A prominent Indian-American researcher at University of Texas is under scanner for alleged falsification and fabrication in various publications regarding cancer fighting properties of plants.
According to the University's M D Anderson Cancer Center, officials, Dr Bharat B Aggarwal's studies are being reviewed following federal notification alleging fraud by academic whistle-blowers in what has grown to 65 published papers, one of which has been retracted by the journal that published it.
Dr Ray DuBois, provost M D Anderson said federal guidelines preclude the centre from providing details about the review, now several weeks old.
He said he hoped it can be finished in a few weeks.
Aggarwal's highly influential research into the supposed anti-cancer mechanisms of plant-derived chemicals — particularly curcumin — has laid the groundwork for ongoing clinical trials.
One concerning curcumin's anti-cancer properties has been cited by academic researchers in 700 subsequent journal articles, according to Retraction Watch, which has blogged about the matter.
The US Department of Health and Human Services' Office of Research Integrity (ORI), the government watchdog organisation for federally funded research, would not confirm whether it is overseeing the matter.
DuBois confirmed it was the ORI that notified the Centre about the fraud allegations.
Aggarwal was not available for comment.
However, when contacted by Retraction Watch by phone at his office, Aggarwal said M D Anderson has been looking into it and they will tell everybody what it is all about.
I think that somebody out there is putting this whole thing together and their mind is made up, he was quoted as saying.
However, Aggarwal, chief of the center's cytokine research section, denied that any retractions of his papers were forthcoming.
He refused to comment on whether officials had confiscated his computer, as a commenter to a blog claimed.
Allegations of misconduct by Aggarwal have surfaced recently on at least two blogs.
He has also published on resveratrol, the component in red wine that some researchers claim has anti-aging and other healthy properties.
One of his papers on the subject has been cited 370 times.
He has also edited a book on the topic that included a contribution from Dipak Das, the UConn researcher found to have committed 145 counts of scientific misconduct.
Aggarwal has published more than 600 papers in peer-reviewed international journals and has also received numerous awards.
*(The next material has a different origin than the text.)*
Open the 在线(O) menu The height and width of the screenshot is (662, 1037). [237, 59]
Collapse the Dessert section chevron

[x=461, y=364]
Meanwhile, the matter is the latest of a recent spate of academic misconduct allegations internationally, one of which featured two M D Anderson professors providing the evidence of errors in a Duke University cancer researcher's work.
Many of the accusations of fraud are surfacing on sometimes anonymous academic whistle-blower websites.
In Aggarwal's case, images of his study slides alleged to have been manipulated are posted on a German blog called Abnormal Science and one of a number of untitled blogs run by an anonymous Japanese researcher.
The whistle-blowers allege Aggarwal manipulated his images - adding or subtracting features, cropping, stretching, rotating, flipping horizontally or vertically - to leave the impression the same ones represented different experimental conditions.